Hal itu juga yang dirasakan sepasang suami istri petani di Desa Wukirsari, Kabupaten Sleman, Budi (33) dan Septi (30). Hingga saat ini bahkan mereka tidak tahu apa itu AI dan mereka juga belum pernah mengaplikasikan AI untuk lahan pertaniannya.
“Ya sedikit-sedikit mungkin tahu, tapi enggak tahu apakah itu yang namanya AI,” ujar Budi ketika menjelaskan sebuah alat pengukur kesuburan tanah yang pernah dicoba temannya di lahannya.
Bagi Budi dan Septi menjadi seorang petani harus praktik langsung ke ladang. Mereka juga jarang menggunakan internet untuk mencari tahu hal terkait pertanian. Mereka memilih bertanya langsung ke teman-teman sesama petani atau praktisi.
Baca juga : Dampak AI di Lapangan Usaha
Menurut pakar teknologi sekaligus Chief Technology Officer GDP Venture, On Lee, fenomena perkembangan AI tidak jauh berbeda dengan awal munculnya internet. AI dapat berdampak ke semua industri, walau dampaknya tidak serempak. Mula-mula AI hanya baru terdampak besar ke sejumlah sektor industri saja. Sektor pertanian termasuk sektor yang paling lama terasa dampaknya.
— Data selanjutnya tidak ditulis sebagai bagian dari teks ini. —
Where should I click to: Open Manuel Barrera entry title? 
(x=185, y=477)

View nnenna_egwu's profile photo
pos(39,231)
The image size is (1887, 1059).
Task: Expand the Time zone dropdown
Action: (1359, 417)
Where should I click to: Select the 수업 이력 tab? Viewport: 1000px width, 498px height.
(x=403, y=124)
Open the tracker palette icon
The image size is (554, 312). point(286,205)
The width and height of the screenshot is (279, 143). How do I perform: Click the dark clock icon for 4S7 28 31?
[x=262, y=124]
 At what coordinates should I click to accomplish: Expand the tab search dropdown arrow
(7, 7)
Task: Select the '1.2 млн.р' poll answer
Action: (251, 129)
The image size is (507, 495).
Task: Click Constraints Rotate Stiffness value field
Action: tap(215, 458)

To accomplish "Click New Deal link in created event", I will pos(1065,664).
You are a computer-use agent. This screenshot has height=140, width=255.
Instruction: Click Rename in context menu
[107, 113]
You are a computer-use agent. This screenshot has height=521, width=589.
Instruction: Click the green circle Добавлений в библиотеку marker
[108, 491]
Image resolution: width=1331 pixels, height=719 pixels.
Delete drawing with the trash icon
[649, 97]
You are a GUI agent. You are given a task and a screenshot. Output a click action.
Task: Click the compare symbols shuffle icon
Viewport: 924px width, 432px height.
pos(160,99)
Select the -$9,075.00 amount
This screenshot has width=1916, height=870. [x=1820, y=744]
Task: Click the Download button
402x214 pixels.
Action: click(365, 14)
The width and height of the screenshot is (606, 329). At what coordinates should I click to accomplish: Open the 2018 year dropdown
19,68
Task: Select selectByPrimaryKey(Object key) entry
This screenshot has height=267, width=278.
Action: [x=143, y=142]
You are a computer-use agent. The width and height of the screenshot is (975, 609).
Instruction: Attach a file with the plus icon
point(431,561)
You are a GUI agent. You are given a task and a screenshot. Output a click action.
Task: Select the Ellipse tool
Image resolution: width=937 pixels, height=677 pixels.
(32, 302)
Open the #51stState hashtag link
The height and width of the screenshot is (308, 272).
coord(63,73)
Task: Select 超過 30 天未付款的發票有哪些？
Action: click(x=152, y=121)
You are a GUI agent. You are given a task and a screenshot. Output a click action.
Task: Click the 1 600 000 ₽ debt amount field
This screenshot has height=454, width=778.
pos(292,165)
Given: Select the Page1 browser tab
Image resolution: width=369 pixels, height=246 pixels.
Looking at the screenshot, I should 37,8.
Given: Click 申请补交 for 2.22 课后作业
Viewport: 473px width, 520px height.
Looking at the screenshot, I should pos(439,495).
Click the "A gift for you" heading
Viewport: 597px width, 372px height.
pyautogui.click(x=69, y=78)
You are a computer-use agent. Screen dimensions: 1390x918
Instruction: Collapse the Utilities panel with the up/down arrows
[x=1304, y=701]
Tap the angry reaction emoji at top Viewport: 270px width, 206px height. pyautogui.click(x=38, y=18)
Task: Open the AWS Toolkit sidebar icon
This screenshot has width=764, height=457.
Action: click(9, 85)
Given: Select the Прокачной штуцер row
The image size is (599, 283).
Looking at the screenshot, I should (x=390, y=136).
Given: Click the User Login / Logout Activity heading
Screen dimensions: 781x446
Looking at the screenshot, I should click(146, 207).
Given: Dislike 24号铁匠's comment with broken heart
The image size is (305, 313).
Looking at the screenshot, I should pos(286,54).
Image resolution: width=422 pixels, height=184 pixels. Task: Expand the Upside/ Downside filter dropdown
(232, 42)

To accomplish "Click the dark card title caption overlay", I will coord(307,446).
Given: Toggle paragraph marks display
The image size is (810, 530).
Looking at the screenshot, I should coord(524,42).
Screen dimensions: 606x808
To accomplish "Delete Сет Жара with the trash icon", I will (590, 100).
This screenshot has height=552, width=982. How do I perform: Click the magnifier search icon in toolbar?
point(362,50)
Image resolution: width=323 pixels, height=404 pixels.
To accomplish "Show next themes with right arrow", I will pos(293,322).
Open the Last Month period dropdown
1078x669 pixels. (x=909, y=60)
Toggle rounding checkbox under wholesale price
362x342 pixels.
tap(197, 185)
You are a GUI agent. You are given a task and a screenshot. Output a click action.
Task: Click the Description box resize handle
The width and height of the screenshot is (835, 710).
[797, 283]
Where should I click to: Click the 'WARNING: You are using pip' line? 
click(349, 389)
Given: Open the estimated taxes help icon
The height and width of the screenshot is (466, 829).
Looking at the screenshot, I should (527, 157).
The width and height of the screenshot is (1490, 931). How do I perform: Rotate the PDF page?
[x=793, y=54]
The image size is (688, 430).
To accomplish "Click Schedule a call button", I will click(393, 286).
“AI itu general purpose technology. Maksudnya itu bisa berdampak ke semua industri. Kayak internet lah," ujar Lee.
Kini perubahan besar memang telah dialami oleh Yana dan juga Nicholas. AI kini memberikan tantangan yang jauh lebih besar lagi. Ketika diminta menyimpulkan apa yang ia rasakan akan keberadaan kemajuan teknologi ini, Yana hanya bisa berkata lirih. “Sekarang memang lebih canggih sistemnya, lebih mudah efisiensi,” ujar Yana pelan.